Dans la lumineuse histoire que M. Ranke nous a faite des finances de Philippe II, on voit l'unité de ce règne. Il part de la banqueroute et il y retourne. Charles-Quint, dit un grand d'Espagne, abdiqua précisément parce qu'il ne pouvait payer. Il avait rançonné l'Allemagne, usé, dévoré l'Italie. Philippe II, Castillan tant qu'il put et adoré des Castillans, extermina la Castille, d'abord en frappant ses laines, puis en saisissant les lingots qui lui arrivaient des Indes, enfin en mettant des droits sur les objets manufacturés qu'elle fournissait à l'Amérique. Tout cela, poussé à mort, au moment de la grande crise du duc d'Albe et de Lépante. Là, défaillit son système. Il devint tout à coup doux et modéré. Pourquoi? il n'avait rien en caisse, ne payait pas un réal à ses troupes, ni à ses créanciers. S'il lui venait quelque chose, il le gardait pour ses pensionnaires, c'est-à-dire pour un monde d'espions qu'il avait dans toutes les cours, valets, confidents, maîtresses des princes. C'est là ce qui le dévorait. Dans sa pauvreté extrême, il étendait constamment cette partie de ses dépenses. Le reste allait comme il pouvait. Un an après sa banqueroute, il lui fallut acheter ceux qui menaient le duc d'Alençon, qui se lançait alors dans l'affaire des Pays-Bas.

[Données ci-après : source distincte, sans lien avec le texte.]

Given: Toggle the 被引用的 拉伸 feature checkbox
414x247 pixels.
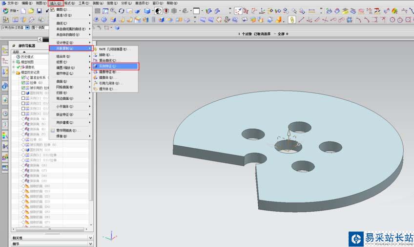Looking at the screenshot, I should pos(23,88).
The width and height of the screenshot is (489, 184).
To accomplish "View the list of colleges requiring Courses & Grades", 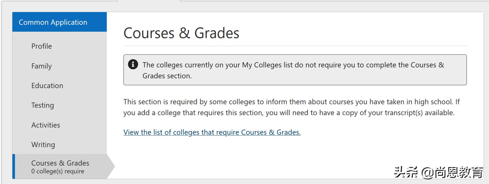I will tap(212, 132).
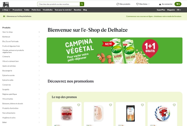Viewport: 187px width, 126px height.
Task: Open the Promotions menu item
Action: pos(17,10)
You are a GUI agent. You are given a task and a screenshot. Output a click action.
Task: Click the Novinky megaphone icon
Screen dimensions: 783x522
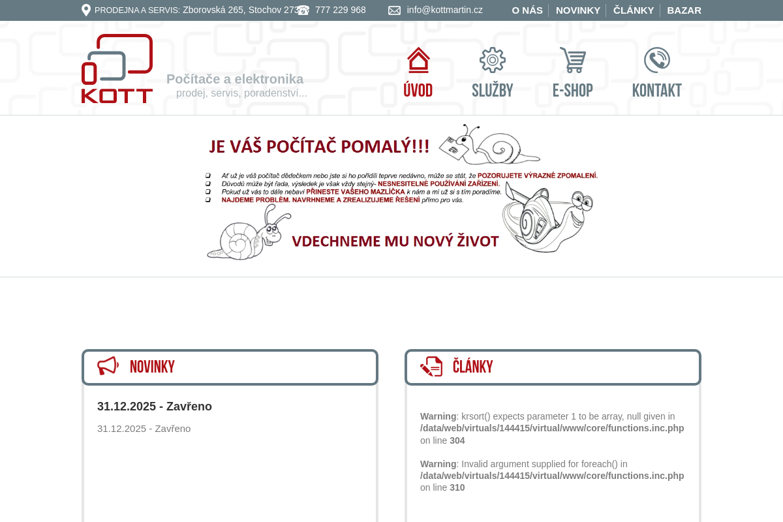[108, 366]
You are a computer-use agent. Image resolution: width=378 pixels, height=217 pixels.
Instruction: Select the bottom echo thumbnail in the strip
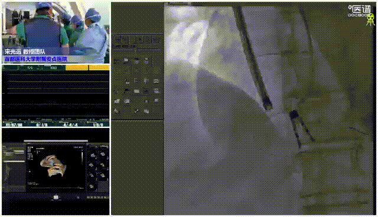(92, 186)
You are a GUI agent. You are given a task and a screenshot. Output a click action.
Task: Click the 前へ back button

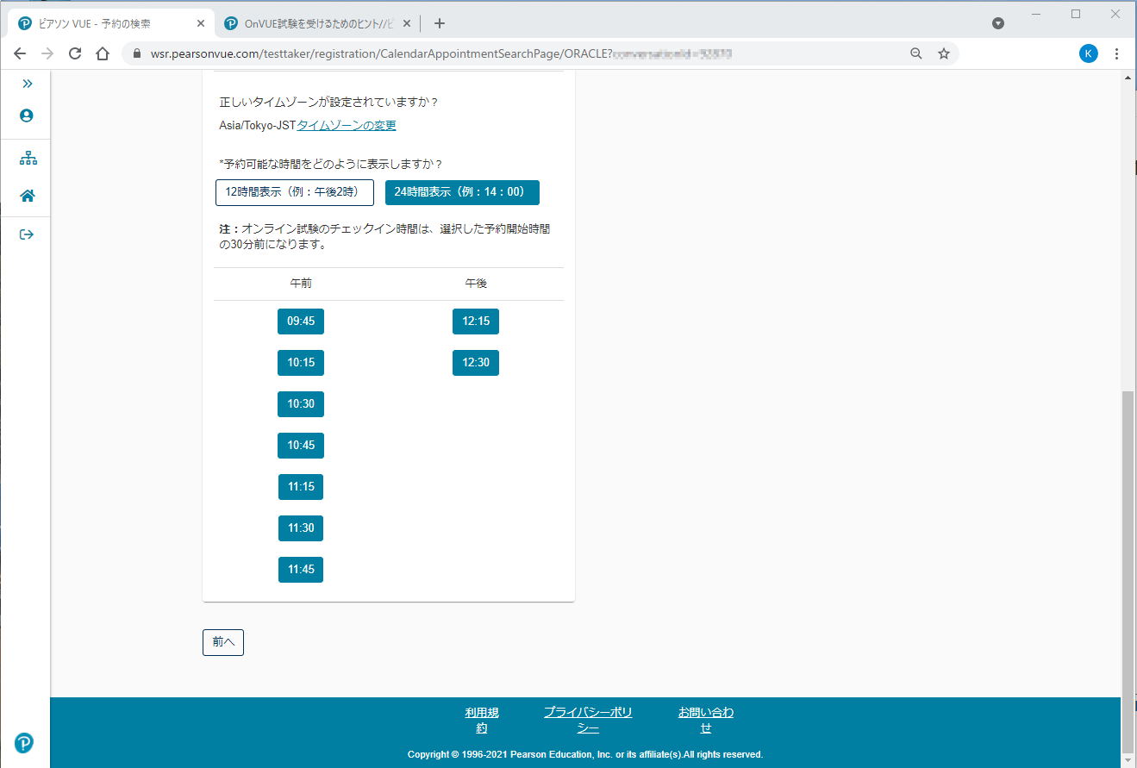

Ce grand homme de police était insatiable de voir et savoir. Il n'aimait pas agir. D'abord l'argent lui manquait. Puis la volonté lui manquait. Quand une affaire arrivait, elle se débattait longuement par écrit et de vive voix entre les violents et les modérés, entre les Albe et les Gomez; si longuement, que la fortune perdait patience, et les dispensait de conclure, en changeant la face des choses.
Les ardents étaient infiniment mécontents de Philippe II. Ils le trouvaient plus que tiède, presque aussi froid qu'Henri III. Froid, et cependant fort dur. Ce maître de l'inquisition agissait avec l'Église sans façon, usant de ses biens, traitant avec ses ennemis (avec le Navarrais même, à qui il offrit sa fille!), sans pitié pour le clergé dès que l'intérêt politique lui commandait de sévir. Par exemple, en Portugal, où il fit mourir deux mille moines qui se déclaraient contre l'invasion espagnole.
On a vu comme, en 1558, il garrotta respectueusement le vieux pape Caraffe. L'Espagne pesait sur Rome. Le vrai président du concile de Trente fut l'ambassadeur espagnol, qui mena tout de concert avec les prêtres espagnols (on appelait ainsi les jésuites). Combien plus, dans l'ordre temporel, Rome fut-elle dépendante! Chaque fois qu'elle agissait seule, l'Espagne lui donnait sur les doigts, par exemple, quand elle écouta Antoine de Bourbon en 1571 (Granvelle).
Sauf le moment de Pie V, la papauté n'eut jamais la grande initiative, pas plus que Philippe II. Elle reçut l'impulsion du dehors, une impulsion anonyme.
Trait particulier de l'époque, la personnalité périt. Il faut chercher le mystère de l'action dans l'infiniment petit, dans un monde ténébreux d'insectes qui fermentent, remuent, travaillent en dessous.
Cette force élémentaire n'en était que plus terrible pour la décomposition. Il est vrai qu'elle ne valait pas grand'chose pour la création. Elle veut créer deux puissances, et elle y échoue: 1o Malgré Philippe II, elle pousse son frère Don Juan aux Pays-Bas et en Angleterre (1578); 2o Elle essaye encore, au moyen de Philippe II et contre ses intérêts, d'établir Guise en Angleterre, sauf à chasser l'Espagnol, quand on s'en sera servi (1583).
Voilà les actes étranges, du moins les projets, par lesquels se caractérise cette force mystérieuse. Où en est le premier moteur? Partout, nulle part. J'ai peine à le préciser.
Dirai-je au Gesù de Rome? Mais l'action principale est bien autant à Paris.
Dirai-je à la rue Saint-Jacques, au collége des jésuites? La plupart des bons pères que je vois là dans leur classe, avec leur férule et leur rudiment, ont l'air de pauvres pédants bien loin des affaires humaines, occupés de faire conjuguer ou fouetter les petits enfants. Cependant par les enfants, ils tiennent les mères aussi.